REQUIRED ACTION: Where in the material does the word "computer" appear? Copy each line that has it.

DATA TO PROCESS:

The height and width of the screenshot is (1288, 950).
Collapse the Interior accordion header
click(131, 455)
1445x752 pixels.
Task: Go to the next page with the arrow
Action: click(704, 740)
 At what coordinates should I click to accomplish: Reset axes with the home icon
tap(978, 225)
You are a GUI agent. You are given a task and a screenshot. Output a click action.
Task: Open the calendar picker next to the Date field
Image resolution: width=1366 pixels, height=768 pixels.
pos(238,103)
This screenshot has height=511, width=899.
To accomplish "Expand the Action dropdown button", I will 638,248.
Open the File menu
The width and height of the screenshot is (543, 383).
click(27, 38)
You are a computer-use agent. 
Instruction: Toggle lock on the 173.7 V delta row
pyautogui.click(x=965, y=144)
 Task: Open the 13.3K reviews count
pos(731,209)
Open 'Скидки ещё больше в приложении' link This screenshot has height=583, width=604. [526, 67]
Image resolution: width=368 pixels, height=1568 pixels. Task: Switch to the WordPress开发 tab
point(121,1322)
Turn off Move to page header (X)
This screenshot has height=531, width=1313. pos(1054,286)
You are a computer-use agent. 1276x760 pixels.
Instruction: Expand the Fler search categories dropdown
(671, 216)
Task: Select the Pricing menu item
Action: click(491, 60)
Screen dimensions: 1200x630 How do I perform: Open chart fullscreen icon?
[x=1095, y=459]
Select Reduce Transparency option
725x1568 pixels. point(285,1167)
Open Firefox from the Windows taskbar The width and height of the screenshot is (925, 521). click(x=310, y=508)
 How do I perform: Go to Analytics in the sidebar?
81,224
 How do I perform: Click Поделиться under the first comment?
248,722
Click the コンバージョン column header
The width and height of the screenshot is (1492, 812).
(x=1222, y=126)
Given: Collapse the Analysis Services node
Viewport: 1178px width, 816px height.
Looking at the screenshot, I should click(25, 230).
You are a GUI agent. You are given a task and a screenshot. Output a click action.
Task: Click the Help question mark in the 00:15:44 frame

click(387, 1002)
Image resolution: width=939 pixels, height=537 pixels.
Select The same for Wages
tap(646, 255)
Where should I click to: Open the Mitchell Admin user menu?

ANSWER:
You are a computer-use agent. 
You are a computer-use agent. 1276x760 pixels.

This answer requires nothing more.